→ Directive A
In the rows from the line with "Task: Open the" to the line with "Task: Click the magic wand sidebar icon", substitute "Select" for "Click" and write those lines out again with nothing else altered.

→ Given text
- - -

Anchoring ties 16 are equally spaced about hole 12, and normally
number from 6 to 12 for each hole 12. It should be pointed out,
however, that, in certain situations, two anchoring ties 16 for
each hole 12 may be sufficient.
[0030] As shown in FIG. 5, each foundation pile 9 is a metal pile,
and comprises a substantially constant-section shaft 18 normally
defined by a number of butt welded tubular segments of equal
length; and a wide bottom foot 19 defining the bottom end of
foundation pile 9. Shaft 18 may obviously be other than circular in
section, and may be solid, e.g. may be defined by an I-beam.
[0031] Each shaft 18 is tubular, has a through inner conduit 20,
and is smaller crosswise than relative hole 12 to fit relatively
easily through hole 12. Each foot 19 is defined by a flat,
substantially circular plate 21 with a jagged outer edge, but may
obviously be defined by a flat plate 21 of a different shape, e.g.
oval, square or rectangular, with a jagged or smooth edge. Each
foot 19 is larger than or the same size crosswise as relative hole
12, is initially separate from shaft 18, and, when constructing mat
7, is placed substantially contacting ground 2 beneath mat 7 and
coaxial with hole 12. Each shaft 18 therefore only engages foot 19
to form foundation pile 9 when shaft 18 is inserted through hole
12.
[0032] To ensure sufficiently firm mechanical connection of each
shaft 18 to foot 19, foot 19 has a connecting member 22, which
engages shaft 18 to fix shaft 18 transversely to foot 19. For
example, in the embodiments shown, each connecting member 22 is
defined by a cylindrical tubular member, which extends
perpendicularly upwards from plate 21, and is sized to relatively
loosely engage a bottom portion of inner conduit 20 of shaft 18.
Obviously, connecting member 22 may be formed differently.
[0033] A bottom end portion of each guide tube 13 is fitted with at
least one sealing ring 23 made of elastomeric material, and which
engages the outer cylindrical surface of shaft 18 of foundation
pile 9, when foundation pile 9 is fitted through corresponding hole
12.

- - -

→ Given data

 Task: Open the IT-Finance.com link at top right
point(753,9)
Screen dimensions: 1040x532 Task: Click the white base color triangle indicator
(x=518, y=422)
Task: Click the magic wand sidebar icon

- - -

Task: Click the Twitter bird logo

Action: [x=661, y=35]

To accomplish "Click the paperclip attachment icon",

- - -

→ Directive B
Reproduce the passage of the text on foundation piles from "Anchoring ties 16 are" to "may be sufficient." word for word.

→ Task solution A
 Task: Open the IT-Finance.com link at top right
point(753,9)
Screen dimensions: 1040x532 Task: Select the white base color triangle indicator
(x=518, y=422)
Task: Select the magic wand sidebar icon

→ Task solution B
Anchoring ties 16 are equally spaced about hole 12, and normally
number from 6 to 12 for each hole 12. It should be pointed out,
however, that, in certain situations, two anchoring ties 16 for
each hole 12 may be sufficient.